Why Bootstrap CI is not recommended when Point estimate of proportion is 100% or 0%?

Question

I'm trying to calculate the Confidence Interval (CI) for binomial proportion. The point estimate of the proportion is 100%.

I first used the Bootstrapping and got a CI of [100%, 100%]. I was told it is not recommended to use bootstrapping CI in this case, and it's better to use the traditional method such as Wilson score CI. Using Wilson score method, I got a CI of [89%, 100%].

I'm wondering why Bootstrapping is not recommended if the observed proportion is too close to 100% and 0%? And when Bootstrapping is more preferred compared to traditional CI methods?

Thanks in advance.

Answer 1

100% proportion is an extreme and illustrative case of the limitations of the bootstrap assumption.

Consider the case of having only a single observation of a coin flip. The bootstrap CI of the coin's bias will always be 0% or 100% since the bootstrap assumes that all possible flips are like the one you've observed. This is obviously wrong.

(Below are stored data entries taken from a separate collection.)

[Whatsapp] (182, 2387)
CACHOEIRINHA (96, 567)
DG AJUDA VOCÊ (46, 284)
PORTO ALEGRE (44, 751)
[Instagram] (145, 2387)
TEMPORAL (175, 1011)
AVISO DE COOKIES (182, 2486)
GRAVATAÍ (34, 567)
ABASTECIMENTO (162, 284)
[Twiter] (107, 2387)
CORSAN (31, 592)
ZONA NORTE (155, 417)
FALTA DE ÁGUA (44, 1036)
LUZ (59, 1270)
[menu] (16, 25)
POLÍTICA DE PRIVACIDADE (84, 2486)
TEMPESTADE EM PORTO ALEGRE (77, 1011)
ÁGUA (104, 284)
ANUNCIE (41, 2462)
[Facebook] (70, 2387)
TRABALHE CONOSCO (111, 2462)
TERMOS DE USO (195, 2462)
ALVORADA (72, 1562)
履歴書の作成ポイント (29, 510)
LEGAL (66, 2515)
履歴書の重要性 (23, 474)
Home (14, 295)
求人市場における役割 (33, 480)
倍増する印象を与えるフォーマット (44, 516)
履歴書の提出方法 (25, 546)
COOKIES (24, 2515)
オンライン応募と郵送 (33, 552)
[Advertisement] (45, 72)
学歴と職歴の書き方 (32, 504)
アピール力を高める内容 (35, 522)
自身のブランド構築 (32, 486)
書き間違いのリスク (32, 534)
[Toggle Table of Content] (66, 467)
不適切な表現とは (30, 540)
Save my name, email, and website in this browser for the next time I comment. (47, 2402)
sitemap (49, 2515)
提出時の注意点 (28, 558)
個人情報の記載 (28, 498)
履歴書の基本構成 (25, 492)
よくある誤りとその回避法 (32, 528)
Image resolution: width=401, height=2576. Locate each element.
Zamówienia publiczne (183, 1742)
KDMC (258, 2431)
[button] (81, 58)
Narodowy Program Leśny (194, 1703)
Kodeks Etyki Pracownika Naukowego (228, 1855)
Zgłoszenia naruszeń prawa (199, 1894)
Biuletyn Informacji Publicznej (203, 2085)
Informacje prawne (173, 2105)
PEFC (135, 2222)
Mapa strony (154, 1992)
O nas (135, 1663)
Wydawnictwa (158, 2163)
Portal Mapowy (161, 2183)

Similarly, also in the case where the sample is larger than 1 but is all heads (or all tails), the bootstrap is unable to account for the probability of observing cases different than those you have observed since it uses the sample as a surrogate to the unknown population.

I'd use the bootstrap for CIs when: 1. the sample size is sufficiently large 2. the distribution is not very skewed and 3. no reasonable parametric CI is available.

Answer 2

The bootstrap reuses samples from the data to simulate the sampling distribution of the statistic you're interested in.

Your samples is comprised entirely of ones. So resampling from your data will always yield a bootstrapped dataset comprised of ones. Thus, the bootstrapped statistics would be homogeneous and there would be no variation. No variation means no confidence interval because the variance is 0.